[start of Selected passage]
Here’s what analysts are saying about Amazon.com Inc's AMZN third quarter financial results, fourth-quarter guidance and why they’re lowering price targets.
The Amazon Analysts
- Telsey analyst Joseph Feldman has an Outperform; lowers the price target from $150 to $140.
- Needham analyst Laura Martin has a Buy rating; lowers the price target from $175 to $120.
- Rosenblatt analyst Barton Crockett has a Neutral rating; no price target.
- Raymond James analyst Aaron Kessler has an Outperform rating; lowers the price target from $164 to $130.
- RBC Capital Brad Erickson has an Outperform rating; lowers the price target from $175 to $135.
- Benchmark analyst Daniel Kurnos has a Buy rating; lowers the price target from $160 to $125.
- Mizuho Securities analyst James Lee has a Buy rating; lowers the price target from $155 to $135.
- Truist analyst Youssef Squali has a Buy rating; lowers the price target from $170 to $160.
- Morgan Stanley analyst Brian Nowak has an Overweight rating; lowers the price target from $175 to $140.
[end of Selected passage]
[start of Records shown]
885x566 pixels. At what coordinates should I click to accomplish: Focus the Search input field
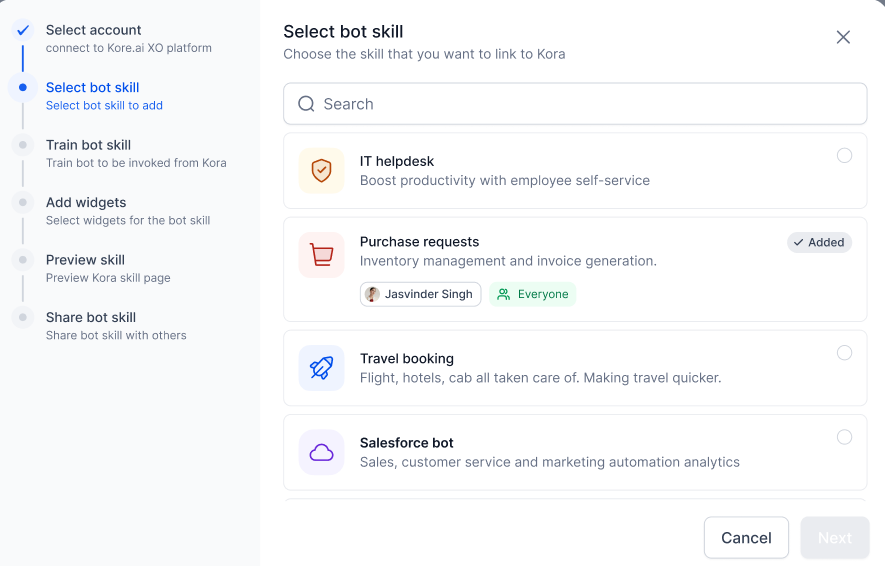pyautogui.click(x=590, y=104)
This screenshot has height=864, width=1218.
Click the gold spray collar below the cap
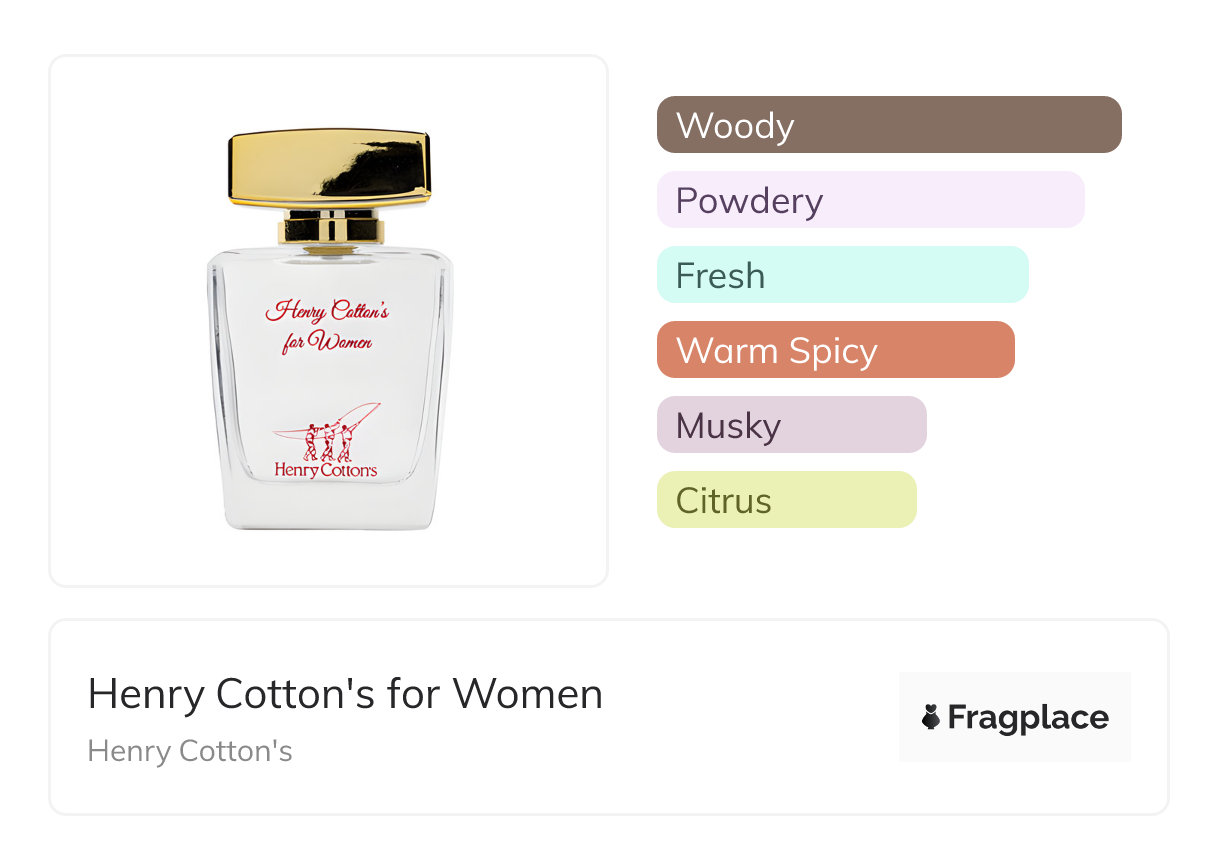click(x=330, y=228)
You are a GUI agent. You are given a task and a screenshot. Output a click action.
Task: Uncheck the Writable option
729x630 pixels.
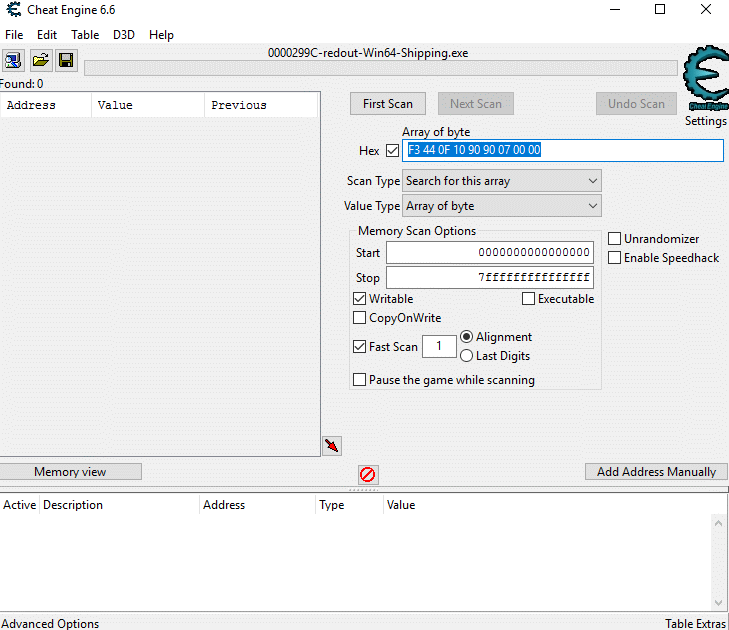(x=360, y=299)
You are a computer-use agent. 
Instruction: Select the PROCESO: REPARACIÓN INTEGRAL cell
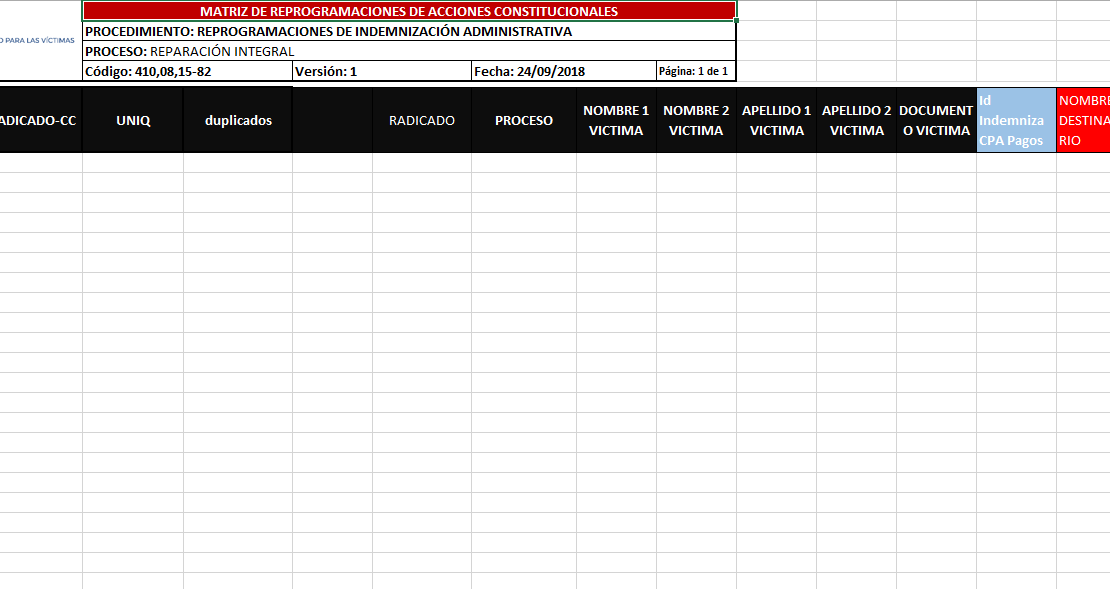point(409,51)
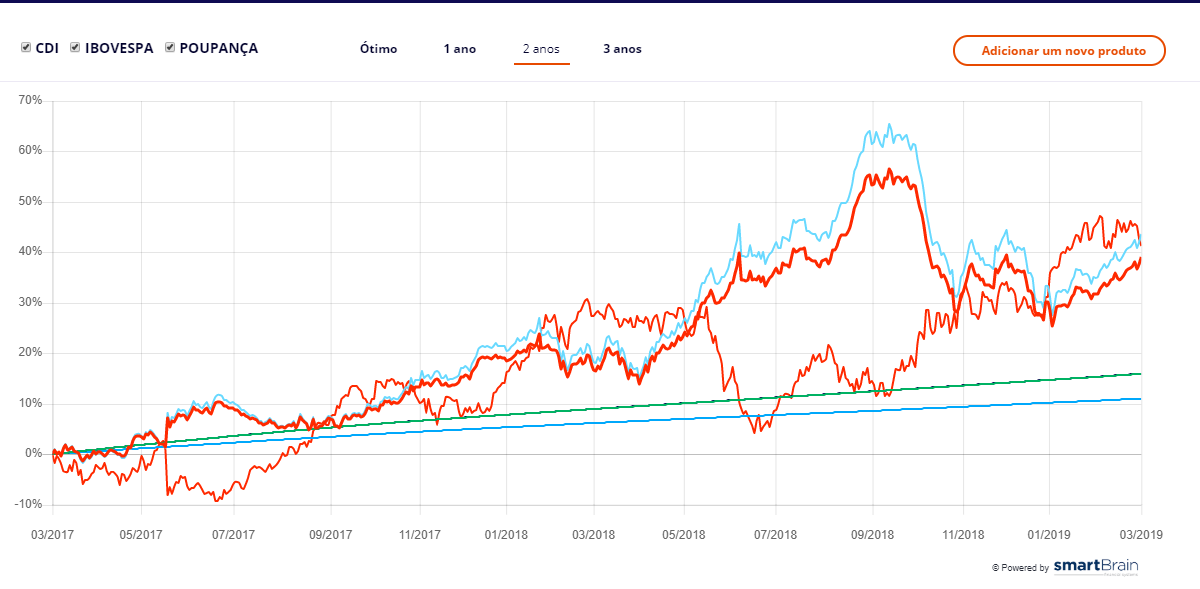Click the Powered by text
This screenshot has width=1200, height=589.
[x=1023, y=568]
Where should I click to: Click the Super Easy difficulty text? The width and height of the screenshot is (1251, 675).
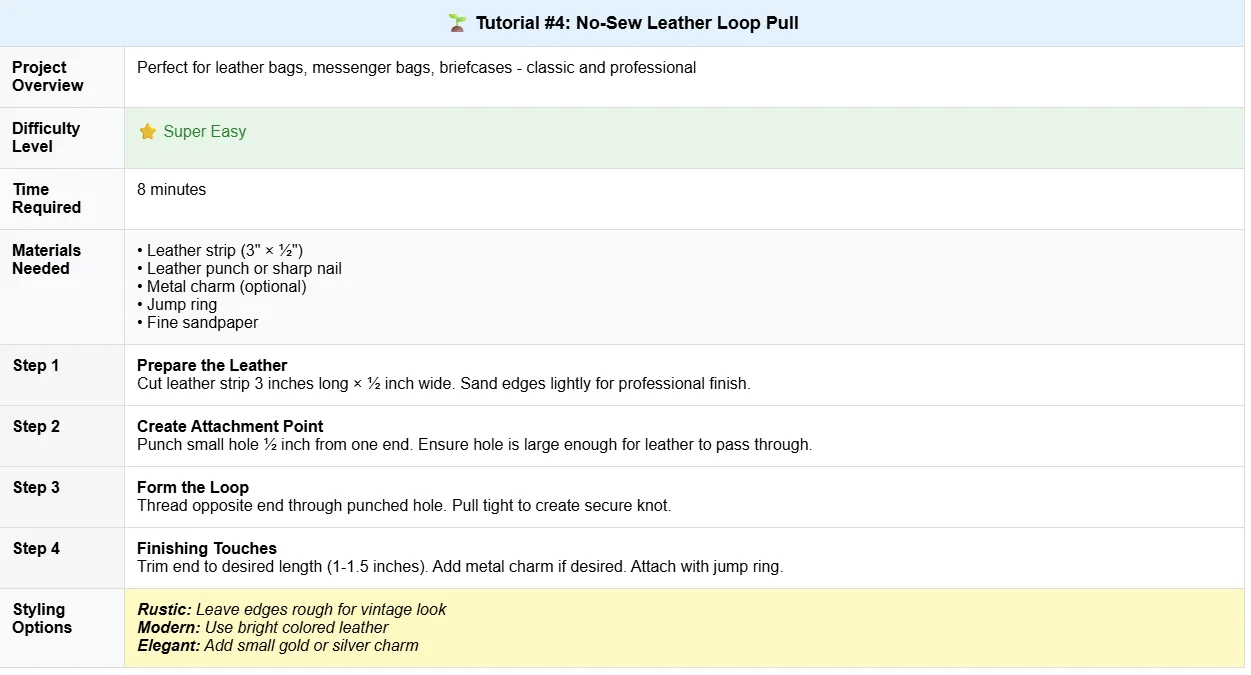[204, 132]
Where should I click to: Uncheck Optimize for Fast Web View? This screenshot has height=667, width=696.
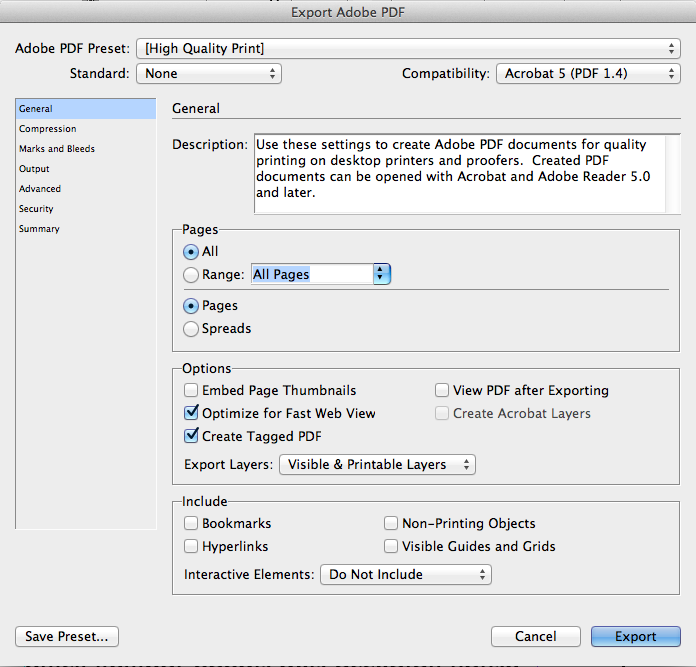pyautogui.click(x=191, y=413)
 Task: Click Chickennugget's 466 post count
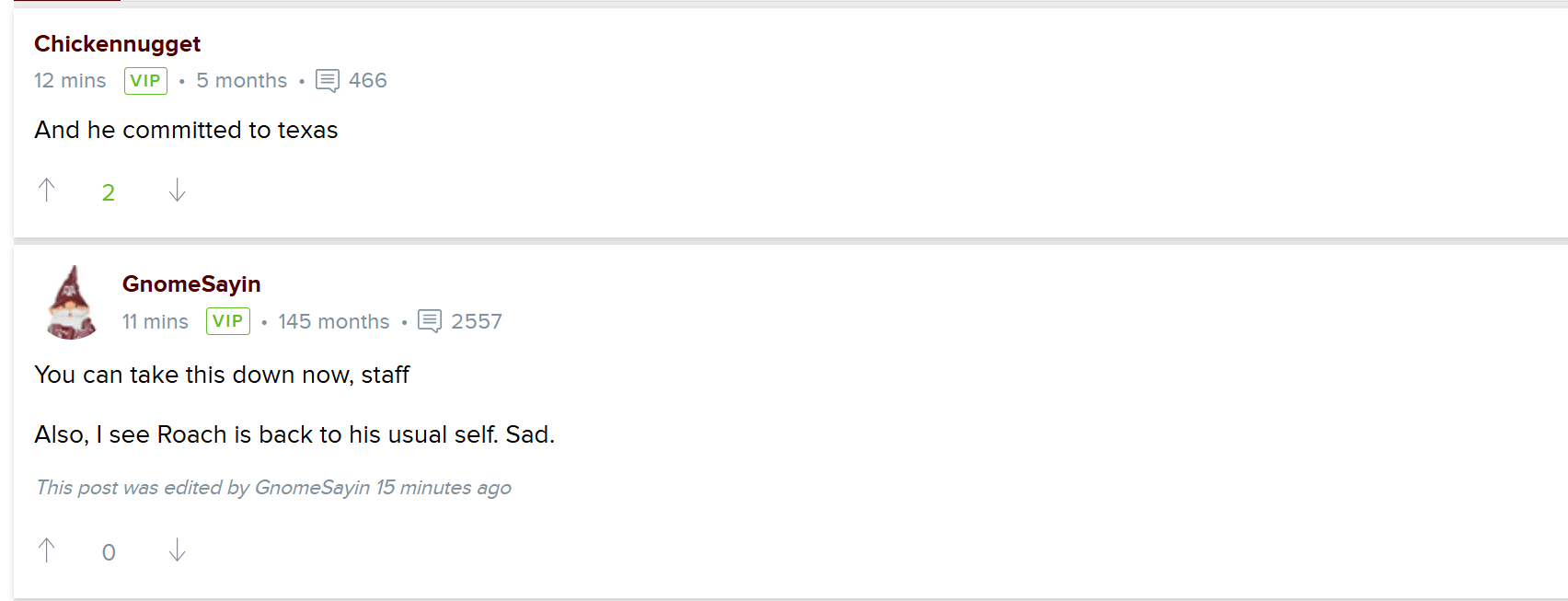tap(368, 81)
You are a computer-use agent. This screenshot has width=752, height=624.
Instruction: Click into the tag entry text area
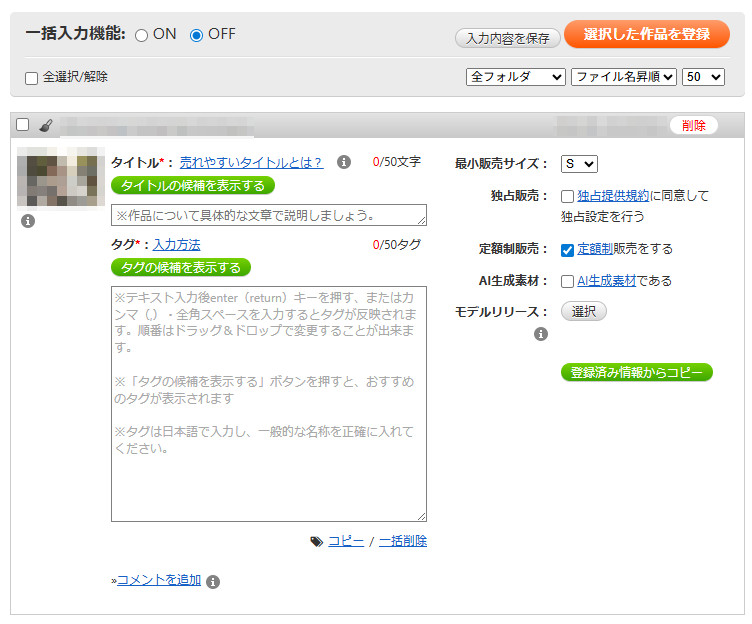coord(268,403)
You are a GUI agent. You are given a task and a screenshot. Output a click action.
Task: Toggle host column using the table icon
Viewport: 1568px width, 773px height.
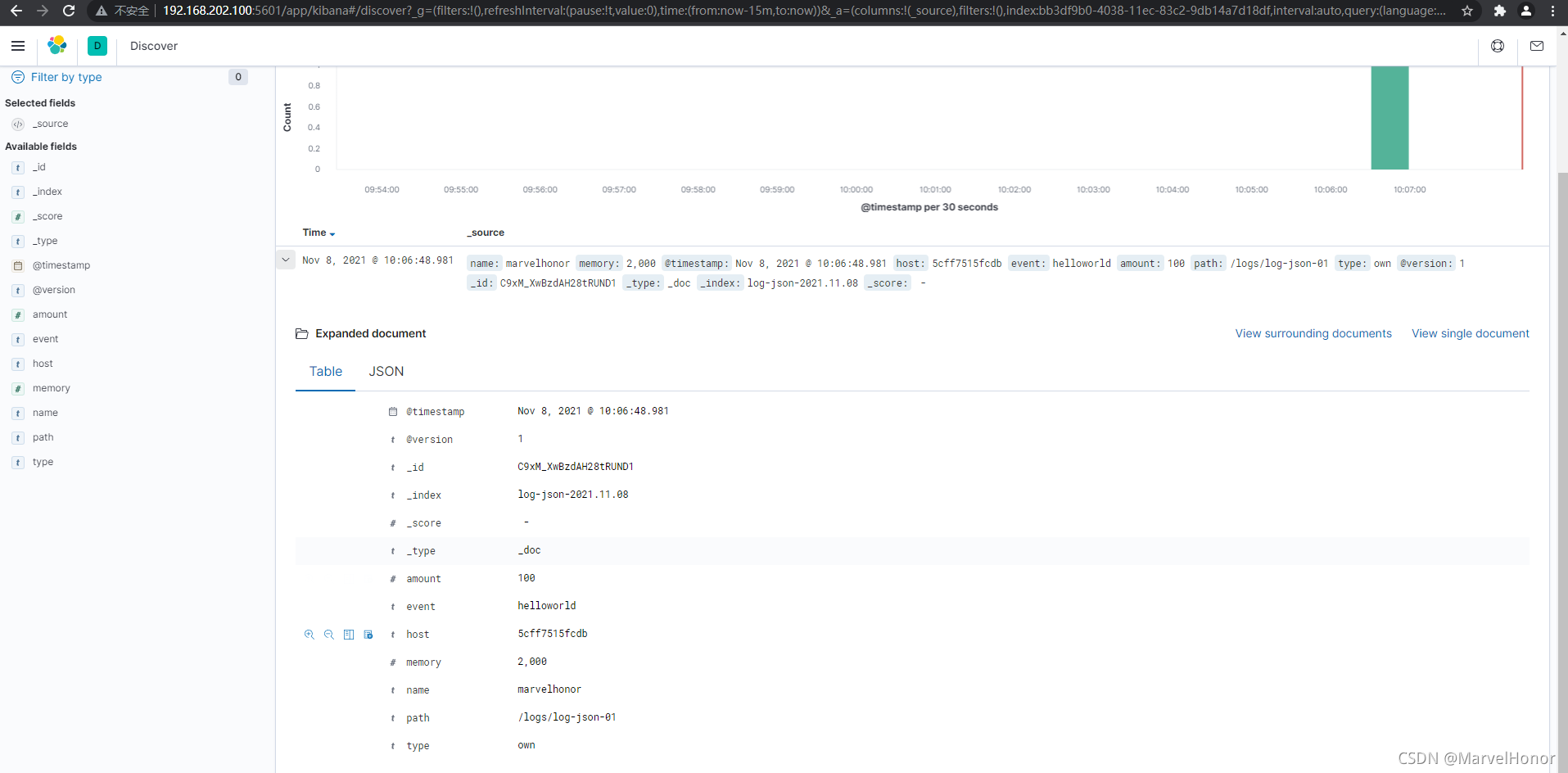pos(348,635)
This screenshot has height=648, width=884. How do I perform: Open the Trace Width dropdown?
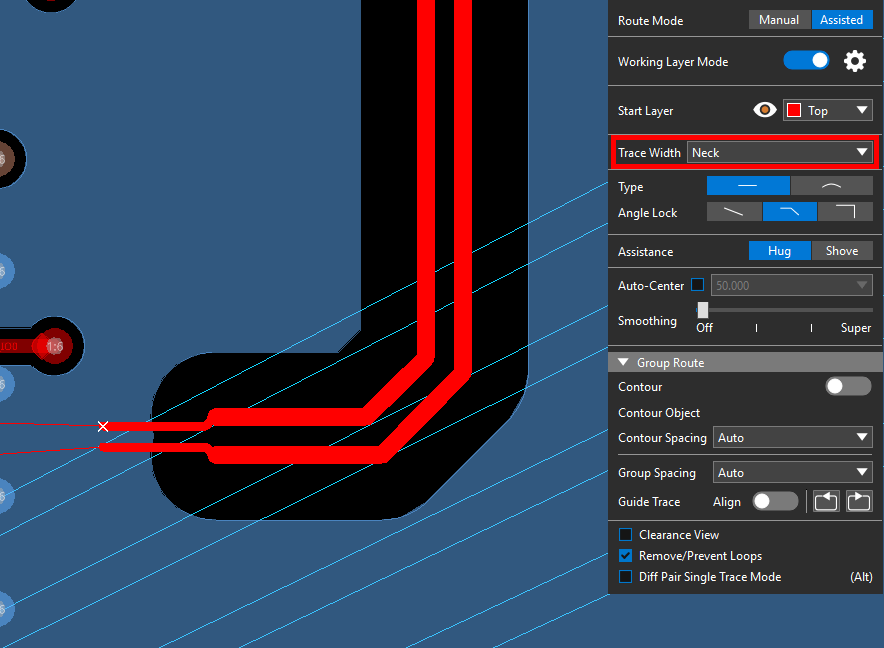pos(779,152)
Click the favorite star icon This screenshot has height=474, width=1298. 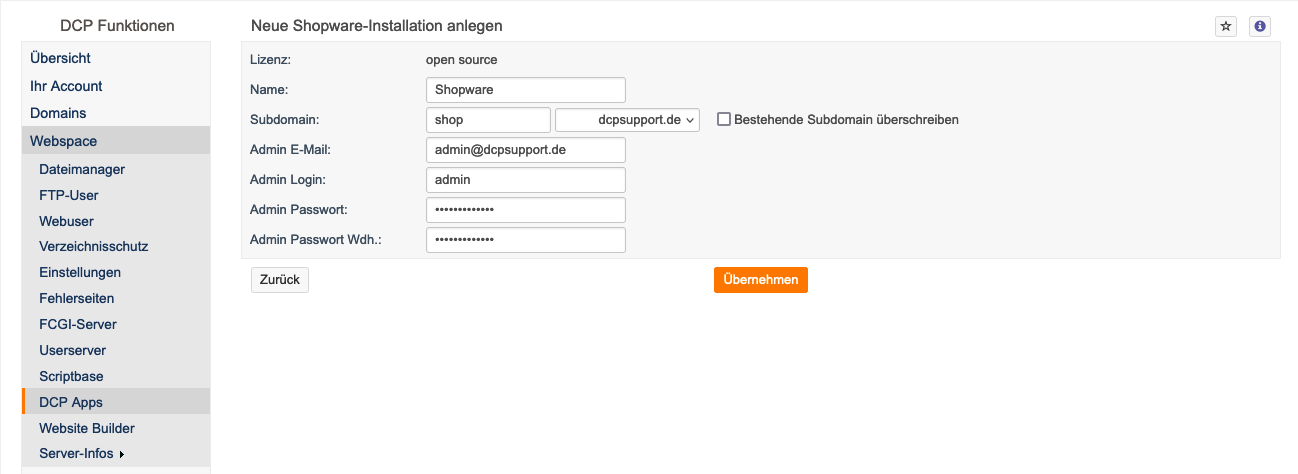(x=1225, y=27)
[end of Records shown]
# [Things to do]
- A) Arrange the listing lines from the one containing "Where should I click to: Click" down through the one containing "coord(268,403)" as a numbered list, skipping blank lines and leaving out the pictures.
- B) Pick up the Amazon analyst text after its final line and carry it on.
The Amazon analyst text and the listing are separate, unrelated material.

# [Response list]
- A)
1. Where should I click to: Click the Super Easy difficulty text? The width and height of the screenshot is (1251, 675).
2. [204, 132]
3. Where should I click to: Uncheck Optimize for Fast Web View? This screenshot has height=667, width=696.
4. pyautogui.click(x=191, y=413)
5.  Task: Click Chickennugget's 466 post count
6. tap(368, 81)
7. You are a computer-use agent. This screenshot has width=752, height=624.
8. Instruction: Click into the tag entry text area
9. coord(268,403)

- B)
- Bank of America analyst Justin Post has a Buy rating; lowers the price target from $157 to $137.
The Amazon Takeaways
The third quarter results from Amazon were mixed and guidance was weaker than anticipated, Feldman explained, citing how macro pressure could take longer than expected for the Seattle company’s sales and profitability to recover.
“We continue to believe Amazon’s ecosystem (driven by highly loyal Prime members) should enable the company to remain a share gainer over time,” Feldman said.
Martin called out Amazon’s use of capital and its various business lines.
“What has been most disappointing about AMZN in FY22 is that it is taking billions of dollars of new operating income from Cloud and Advertising and using it to cut prices in their core ecommerce business, rather than reporting higher margins and ROICs,” Martin said.
This use of capital could be preventing shares from appreciating, she added, calling it “working for nothing.”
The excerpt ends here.